Aim of the exercise
Every line below between the one holding "[TRUNG TÂM TIẾNG ANH APOLO] (689, 722)" and the one holding "#五四青年节 (75, 673)", inclusive, should be copied exactly, and no other line.

Provided data
::::::::::

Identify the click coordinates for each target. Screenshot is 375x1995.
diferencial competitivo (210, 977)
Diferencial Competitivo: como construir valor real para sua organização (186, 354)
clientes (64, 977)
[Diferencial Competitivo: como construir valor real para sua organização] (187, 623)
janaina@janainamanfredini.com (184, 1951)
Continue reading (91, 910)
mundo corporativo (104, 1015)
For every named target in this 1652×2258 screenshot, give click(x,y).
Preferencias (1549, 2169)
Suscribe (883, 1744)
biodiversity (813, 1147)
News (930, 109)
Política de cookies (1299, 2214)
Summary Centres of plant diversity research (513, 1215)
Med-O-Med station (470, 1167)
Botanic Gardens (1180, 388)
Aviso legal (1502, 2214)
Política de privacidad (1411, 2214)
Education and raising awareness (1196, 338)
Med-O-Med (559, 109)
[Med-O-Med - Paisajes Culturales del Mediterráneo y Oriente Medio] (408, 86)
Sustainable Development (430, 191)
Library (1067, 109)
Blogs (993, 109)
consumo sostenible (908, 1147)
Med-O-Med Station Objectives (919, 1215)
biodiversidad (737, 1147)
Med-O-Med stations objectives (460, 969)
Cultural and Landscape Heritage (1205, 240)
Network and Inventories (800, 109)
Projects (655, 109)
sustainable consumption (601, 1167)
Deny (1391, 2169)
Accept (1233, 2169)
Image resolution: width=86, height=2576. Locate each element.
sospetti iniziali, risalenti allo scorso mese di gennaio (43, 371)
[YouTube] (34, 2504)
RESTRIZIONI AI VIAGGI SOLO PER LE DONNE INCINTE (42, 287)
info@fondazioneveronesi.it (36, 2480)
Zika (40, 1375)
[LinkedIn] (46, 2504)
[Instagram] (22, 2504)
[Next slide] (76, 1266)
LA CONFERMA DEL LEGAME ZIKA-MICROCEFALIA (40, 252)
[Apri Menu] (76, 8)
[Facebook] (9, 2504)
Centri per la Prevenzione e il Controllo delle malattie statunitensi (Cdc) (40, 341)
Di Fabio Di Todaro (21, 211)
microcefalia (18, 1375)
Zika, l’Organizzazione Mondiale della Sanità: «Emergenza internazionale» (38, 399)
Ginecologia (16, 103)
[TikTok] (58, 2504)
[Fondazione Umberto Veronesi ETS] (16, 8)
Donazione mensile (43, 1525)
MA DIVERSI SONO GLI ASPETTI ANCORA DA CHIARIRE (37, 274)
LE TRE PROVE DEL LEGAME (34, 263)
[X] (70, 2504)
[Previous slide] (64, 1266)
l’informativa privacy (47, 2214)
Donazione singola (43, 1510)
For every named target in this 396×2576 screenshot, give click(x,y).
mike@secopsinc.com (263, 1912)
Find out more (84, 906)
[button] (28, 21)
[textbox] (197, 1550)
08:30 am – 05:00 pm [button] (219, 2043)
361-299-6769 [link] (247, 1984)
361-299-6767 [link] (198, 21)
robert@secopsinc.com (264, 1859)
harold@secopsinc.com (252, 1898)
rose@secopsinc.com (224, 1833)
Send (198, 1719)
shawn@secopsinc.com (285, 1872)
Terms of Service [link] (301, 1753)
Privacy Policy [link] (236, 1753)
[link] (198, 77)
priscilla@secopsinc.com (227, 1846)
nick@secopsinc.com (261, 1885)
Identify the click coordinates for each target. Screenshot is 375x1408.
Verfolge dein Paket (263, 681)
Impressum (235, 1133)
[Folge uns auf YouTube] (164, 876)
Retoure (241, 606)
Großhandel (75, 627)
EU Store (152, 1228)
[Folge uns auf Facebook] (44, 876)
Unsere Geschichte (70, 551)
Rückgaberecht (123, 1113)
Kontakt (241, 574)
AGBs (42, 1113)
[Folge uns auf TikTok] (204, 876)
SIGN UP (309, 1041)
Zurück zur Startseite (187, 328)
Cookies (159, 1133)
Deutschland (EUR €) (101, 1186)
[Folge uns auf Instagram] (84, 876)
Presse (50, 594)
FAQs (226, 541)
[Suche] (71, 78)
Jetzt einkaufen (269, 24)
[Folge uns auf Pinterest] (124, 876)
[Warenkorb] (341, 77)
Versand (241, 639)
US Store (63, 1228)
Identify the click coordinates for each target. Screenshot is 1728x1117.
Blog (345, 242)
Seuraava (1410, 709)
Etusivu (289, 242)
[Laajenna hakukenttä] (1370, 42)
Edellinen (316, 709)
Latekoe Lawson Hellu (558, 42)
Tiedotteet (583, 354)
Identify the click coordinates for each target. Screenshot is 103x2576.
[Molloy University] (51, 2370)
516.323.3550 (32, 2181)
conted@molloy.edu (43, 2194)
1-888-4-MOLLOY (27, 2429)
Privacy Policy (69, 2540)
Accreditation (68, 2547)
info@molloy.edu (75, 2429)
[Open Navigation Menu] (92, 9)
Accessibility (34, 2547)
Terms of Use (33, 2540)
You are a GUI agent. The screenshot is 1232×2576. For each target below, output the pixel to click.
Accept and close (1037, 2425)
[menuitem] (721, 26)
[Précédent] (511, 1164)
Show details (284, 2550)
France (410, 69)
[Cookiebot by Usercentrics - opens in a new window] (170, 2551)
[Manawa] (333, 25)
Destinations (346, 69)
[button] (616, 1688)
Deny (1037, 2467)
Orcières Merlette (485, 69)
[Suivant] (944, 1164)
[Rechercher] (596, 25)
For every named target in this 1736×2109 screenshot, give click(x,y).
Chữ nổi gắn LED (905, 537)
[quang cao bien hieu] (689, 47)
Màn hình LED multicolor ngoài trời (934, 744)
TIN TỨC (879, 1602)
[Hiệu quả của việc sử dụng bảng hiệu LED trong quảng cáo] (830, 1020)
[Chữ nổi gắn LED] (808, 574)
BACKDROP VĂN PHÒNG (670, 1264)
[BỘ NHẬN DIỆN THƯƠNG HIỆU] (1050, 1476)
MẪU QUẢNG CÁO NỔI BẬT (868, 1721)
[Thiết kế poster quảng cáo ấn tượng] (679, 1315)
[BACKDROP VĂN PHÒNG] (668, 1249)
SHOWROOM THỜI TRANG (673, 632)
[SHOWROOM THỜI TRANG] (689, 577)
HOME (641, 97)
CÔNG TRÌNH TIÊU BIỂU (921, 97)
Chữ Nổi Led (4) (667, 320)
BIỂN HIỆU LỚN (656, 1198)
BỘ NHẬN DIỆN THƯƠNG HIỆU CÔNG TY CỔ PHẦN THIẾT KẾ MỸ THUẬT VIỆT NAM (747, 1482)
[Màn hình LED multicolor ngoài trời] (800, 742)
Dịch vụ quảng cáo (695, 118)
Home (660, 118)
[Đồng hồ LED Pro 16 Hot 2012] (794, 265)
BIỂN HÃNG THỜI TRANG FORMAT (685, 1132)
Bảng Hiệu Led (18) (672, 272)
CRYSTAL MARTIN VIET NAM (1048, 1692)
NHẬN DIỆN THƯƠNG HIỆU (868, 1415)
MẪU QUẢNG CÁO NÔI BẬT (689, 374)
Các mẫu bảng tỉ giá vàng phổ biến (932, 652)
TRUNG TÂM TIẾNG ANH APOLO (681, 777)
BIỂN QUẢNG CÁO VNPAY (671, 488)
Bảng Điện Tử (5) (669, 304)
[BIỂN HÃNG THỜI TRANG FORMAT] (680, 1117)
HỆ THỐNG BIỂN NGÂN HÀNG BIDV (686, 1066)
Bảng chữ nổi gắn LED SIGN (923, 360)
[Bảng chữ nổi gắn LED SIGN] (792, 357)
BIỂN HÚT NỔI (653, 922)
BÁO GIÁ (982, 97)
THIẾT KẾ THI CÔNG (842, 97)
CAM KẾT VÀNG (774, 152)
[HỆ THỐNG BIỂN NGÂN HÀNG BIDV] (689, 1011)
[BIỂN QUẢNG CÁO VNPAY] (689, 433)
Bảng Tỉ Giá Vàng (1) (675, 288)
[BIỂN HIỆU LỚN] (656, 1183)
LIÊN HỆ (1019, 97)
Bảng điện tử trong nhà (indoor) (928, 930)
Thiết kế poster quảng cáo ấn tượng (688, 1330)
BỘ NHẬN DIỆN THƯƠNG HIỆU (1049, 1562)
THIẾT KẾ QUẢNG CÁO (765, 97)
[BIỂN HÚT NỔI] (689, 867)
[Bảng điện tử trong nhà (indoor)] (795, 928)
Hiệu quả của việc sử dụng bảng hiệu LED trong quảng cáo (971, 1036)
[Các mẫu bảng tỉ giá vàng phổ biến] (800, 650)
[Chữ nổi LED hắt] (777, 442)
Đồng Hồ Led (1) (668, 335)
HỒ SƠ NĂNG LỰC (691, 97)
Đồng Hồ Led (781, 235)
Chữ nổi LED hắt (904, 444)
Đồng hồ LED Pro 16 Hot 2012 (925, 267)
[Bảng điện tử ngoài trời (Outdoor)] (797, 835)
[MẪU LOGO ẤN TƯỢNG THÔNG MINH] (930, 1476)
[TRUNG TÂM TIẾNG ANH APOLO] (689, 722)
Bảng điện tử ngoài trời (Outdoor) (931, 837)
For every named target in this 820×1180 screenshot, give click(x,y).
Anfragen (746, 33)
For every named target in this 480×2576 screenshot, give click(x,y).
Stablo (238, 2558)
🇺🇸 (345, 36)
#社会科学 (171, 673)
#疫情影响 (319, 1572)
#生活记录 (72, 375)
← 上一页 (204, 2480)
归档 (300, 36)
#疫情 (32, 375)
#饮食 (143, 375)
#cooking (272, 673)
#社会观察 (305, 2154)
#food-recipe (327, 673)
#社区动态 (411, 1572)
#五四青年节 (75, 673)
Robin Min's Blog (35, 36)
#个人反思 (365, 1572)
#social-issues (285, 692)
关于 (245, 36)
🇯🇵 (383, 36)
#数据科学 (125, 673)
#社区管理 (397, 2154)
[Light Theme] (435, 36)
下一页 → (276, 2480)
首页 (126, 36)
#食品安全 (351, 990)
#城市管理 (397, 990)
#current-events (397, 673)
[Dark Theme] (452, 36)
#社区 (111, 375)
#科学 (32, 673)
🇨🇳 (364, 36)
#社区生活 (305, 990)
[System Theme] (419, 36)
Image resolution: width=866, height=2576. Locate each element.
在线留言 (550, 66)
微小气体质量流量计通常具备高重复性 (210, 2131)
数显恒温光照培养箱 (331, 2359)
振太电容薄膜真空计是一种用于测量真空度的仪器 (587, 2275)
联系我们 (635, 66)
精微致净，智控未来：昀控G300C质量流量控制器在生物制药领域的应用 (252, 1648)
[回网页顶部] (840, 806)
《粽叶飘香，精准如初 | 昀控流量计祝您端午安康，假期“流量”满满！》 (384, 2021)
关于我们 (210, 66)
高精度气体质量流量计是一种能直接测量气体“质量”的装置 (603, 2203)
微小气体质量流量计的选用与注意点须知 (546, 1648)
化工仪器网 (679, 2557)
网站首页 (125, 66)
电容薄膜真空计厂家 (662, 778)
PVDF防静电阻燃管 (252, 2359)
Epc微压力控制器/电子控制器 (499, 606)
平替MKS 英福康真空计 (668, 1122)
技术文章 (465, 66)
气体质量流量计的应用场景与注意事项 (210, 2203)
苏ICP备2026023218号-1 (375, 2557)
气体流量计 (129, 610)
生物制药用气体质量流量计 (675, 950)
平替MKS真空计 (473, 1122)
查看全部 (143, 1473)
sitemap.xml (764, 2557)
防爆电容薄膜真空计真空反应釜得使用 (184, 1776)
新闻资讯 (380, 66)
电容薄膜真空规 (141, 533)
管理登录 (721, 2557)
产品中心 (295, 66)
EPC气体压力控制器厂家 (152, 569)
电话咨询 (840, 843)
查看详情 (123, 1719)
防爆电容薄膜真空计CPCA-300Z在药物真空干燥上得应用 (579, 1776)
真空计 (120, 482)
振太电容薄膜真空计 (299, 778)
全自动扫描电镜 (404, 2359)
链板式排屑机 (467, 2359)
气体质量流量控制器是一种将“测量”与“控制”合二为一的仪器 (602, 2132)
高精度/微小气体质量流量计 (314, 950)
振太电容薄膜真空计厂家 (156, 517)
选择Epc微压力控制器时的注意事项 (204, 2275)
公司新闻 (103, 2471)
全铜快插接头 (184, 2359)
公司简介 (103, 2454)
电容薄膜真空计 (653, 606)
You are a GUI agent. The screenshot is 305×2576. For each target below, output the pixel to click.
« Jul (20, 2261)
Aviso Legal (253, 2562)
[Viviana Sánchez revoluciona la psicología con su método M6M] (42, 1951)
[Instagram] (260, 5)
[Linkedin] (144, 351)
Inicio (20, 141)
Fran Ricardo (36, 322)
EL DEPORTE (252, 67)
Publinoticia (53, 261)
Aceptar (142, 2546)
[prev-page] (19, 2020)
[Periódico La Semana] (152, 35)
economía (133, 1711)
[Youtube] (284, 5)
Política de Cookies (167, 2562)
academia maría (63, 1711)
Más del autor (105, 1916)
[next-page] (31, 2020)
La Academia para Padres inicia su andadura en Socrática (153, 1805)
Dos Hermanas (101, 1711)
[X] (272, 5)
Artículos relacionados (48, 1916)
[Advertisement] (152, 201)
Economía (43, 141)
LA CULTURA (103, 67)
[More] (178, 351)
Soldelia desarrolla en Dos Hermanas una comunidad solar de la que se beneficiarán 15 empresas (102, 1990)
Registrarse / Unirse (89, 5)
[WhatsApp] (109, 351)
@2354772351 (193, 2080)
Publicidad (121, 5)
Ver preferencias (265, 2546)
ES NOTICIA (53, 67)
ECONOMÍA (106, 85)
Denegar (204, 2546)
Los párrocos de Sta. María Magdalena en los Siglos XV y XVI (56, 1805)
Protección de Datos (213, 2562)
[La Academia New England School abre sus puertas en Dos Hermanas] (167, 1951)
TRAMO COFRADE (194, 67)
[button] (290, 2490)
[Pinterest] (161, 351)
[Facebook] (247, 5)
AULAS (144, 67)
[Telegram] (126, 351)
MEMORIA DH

::::::::::

Result below
[TRUNG TÂM TIẾNG ANH APOLO] (689, 722)
Bảng điện tử ngoài trời (Outdoor) (931, 837)
For every named target in this 820×1180 screenshot, give click(x,y).
Anfragen (746, 33)
For every named target in this 480×2576 screenshot, give click(x,y).
Stablo (238, 2558)
🇺🇸 (345, 36)
#社会科学 (171, 673)
#疫情影响 (319, 1572)
#生活记录 (72, 375)
← 上一页 (204, 2480)
归档 (300, 36)
#疫情 (32, 375)
#饮食 (143, 375)
#cooking (272, 673)
#社会观察 (305, 2154)
#food-recipe (327, 673)
#社区动态 (411, 1572)
#五四青年节 (75, 673)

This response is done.